Para una nota, para superar, para ascender, para conseguir un regalo o un premio. Seguramente esas son algunas de las motivaciones que llevan a nuestros estudiantes a esforzarse y a tratar de aprobar los exámenes que evalúan el primer trimestre de clase. Hace tiempo no creía en una evaluación al final del trimestre, pero, desde hace algún tiempo estoy haciendo evaluaciones, ¿para qué? Para evaluarme yo.

La evaluación que propongo no es un examen final tal como se acostumbra en estos días. No pido a los/as estudiantes que se preparen para una prueba. No hay apuntes previos ni repaso. Simplemente, en un determinado momento de las clases, pido hacer una autoevaluación. Digo en clase que no se trata de una nota final, ni de lo más importante que hemos hecho en el trimestre. Simplemente, creo necesario conocer si lo que hemos estado haciendo, ha servido de algo. Necesito saber si me he explicado bien, si las actividades están bien diseñadas o hay aspectos que debo mejorar.

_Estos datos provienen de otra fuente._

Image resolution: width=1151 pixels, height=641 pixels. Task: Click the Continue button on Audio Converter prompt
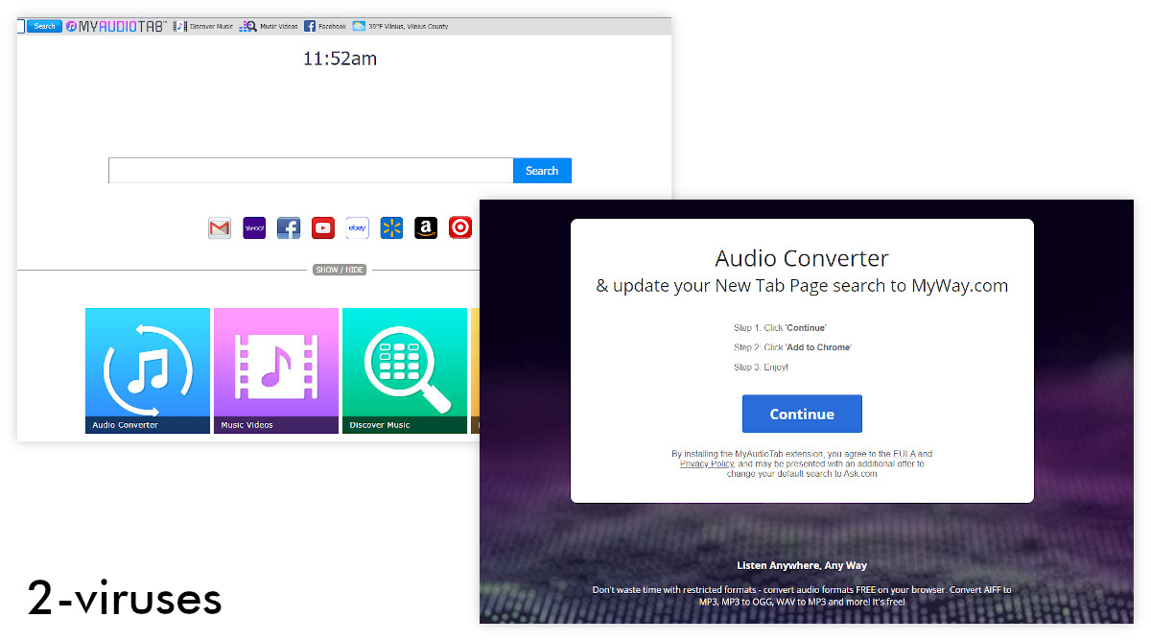pyautogui.click(x=802, y=414)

A veces, cuando se hace evaluación, cuando tenemos que poner nota, se oye con demasiada frecuencia: no superó el examen final, sacó un cero en el examen. ¿Y qué pasó el resto del trimestre? ¿No hizo nada? ¿No aprendió nada? ¿Todo se centra en un examen final? Seguramente reducir el trabajo de un trimestre a un examen no tiene ningún sentido, porque se premia o se valora únicamente la capacidad memorística, capacidad de redacción o una determinada inteligencia como la matemática o lingüística. Pero, sin duda, somos mucho más que eso. Por eso entiendo el trabajo en el aula como algo mucho más amplio, donde ese examen final únicamente sirve para chequear, pero no como algo definitivo, sino más bien para valorar la labor docente.
Cuando un/a estudiante suspende un examen únicamente se juzga al estudiante. No ha estudiado, no ha superado, no sabe, es un vago/a. Pero nunca se juzga el trabajo del profesor/a. No se utiliza esa prueba para saber si el docente ha desarrollado bien su labor. Siempre se sitúa el problema fuera del docente.